La riattivazione dell'asse sintesi-esporto dell'eme migliora il metabolismo energetico in fibrablasti derivanti da pazienti con mutazioni in FLVCR1

The cell-surface heme exporter feline leukemia virus subgroup C receptor 1a (FLVCR1a) controls the heme synthesis-export axis, which is fundamental for the regulation of intracellular heme pool used for energetic metabolism. Mutations that reduce FLVCR1a export activity have been found in patients with degeneration of sensory neurons and/or photoreceptors, thus allowing to add heme metabolism as a fundamental pathway for the neuronal maintenance. However, it is not yet clear how the alteration of heme metabolism due to FLVCR1 mutations affects neuronal maintenance and survival.
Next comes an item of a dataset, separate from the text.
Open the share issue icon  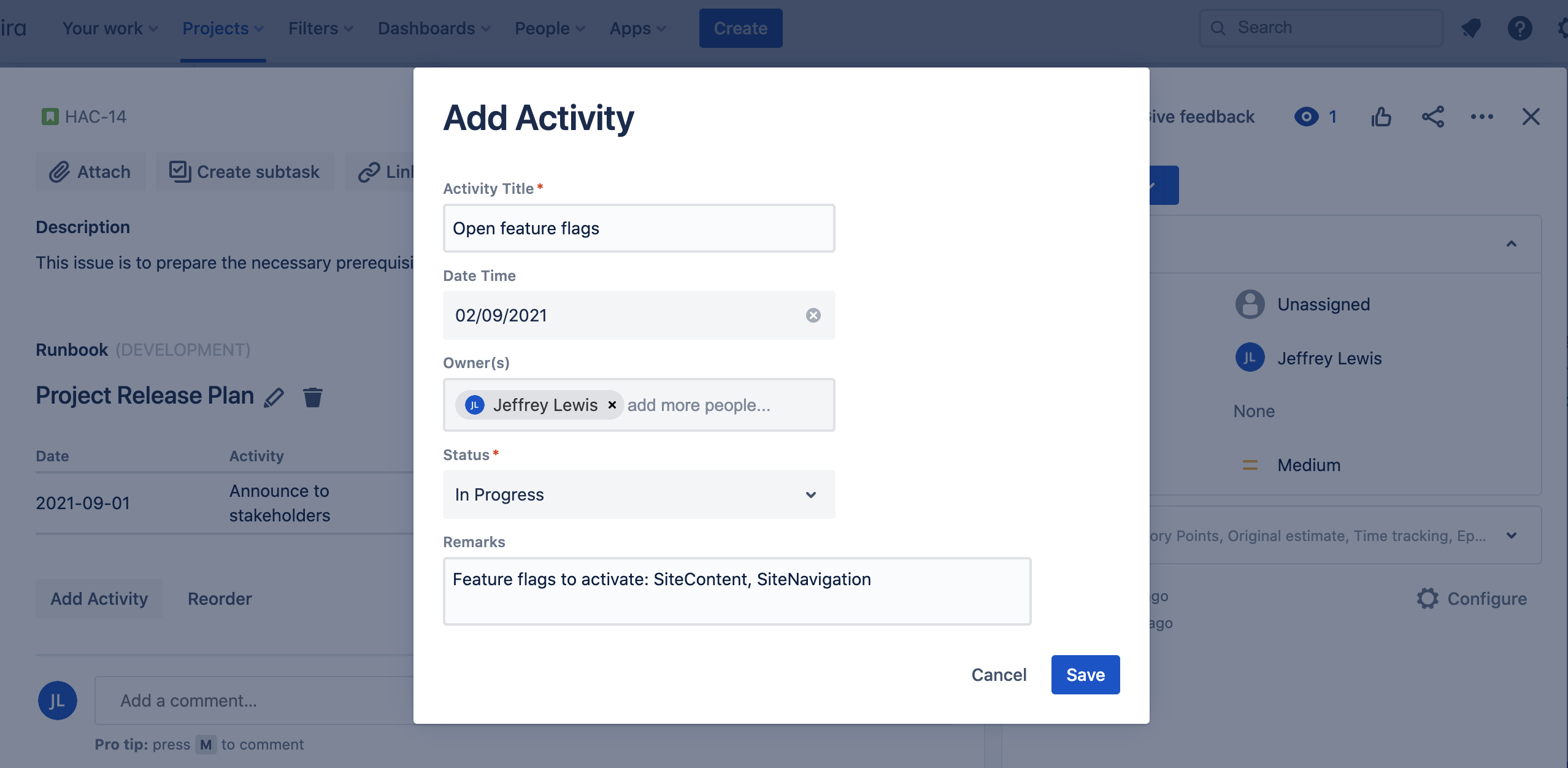pos(1432,117)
Here, we report the impact of heme synthesis-export- axis impairment on cellular metabolism. To address this issue, we analysed primary fibroblasts derived from patients carrying FLVCR1 mutations. The reduction in FLVCR1a-mediated heme export identified in patient-derived fibroblasts leads to an alteration of energy metabolism in a way that results in a decreased oxidative phosphorylation (OXPHOS), TCA cycle flux and glycolysis. Furthermore, cellular treatments that allow an increase in heme synthesis and a greater export of the latter, improve energy conditions within patient-derived cells. These data strongly link heme homeostasis with cellular metabolism in patient-derived fibroblasts and provide a basis for a better understanding of how heme metabolism can be critical for the maintenance and survival of sensory neurons. Furthermore, the data obtained through cellular treatments give a clue to the possibility of being able to modulate the metabolic alteration caused by FLVCR1 mutations for therapeutic purposes.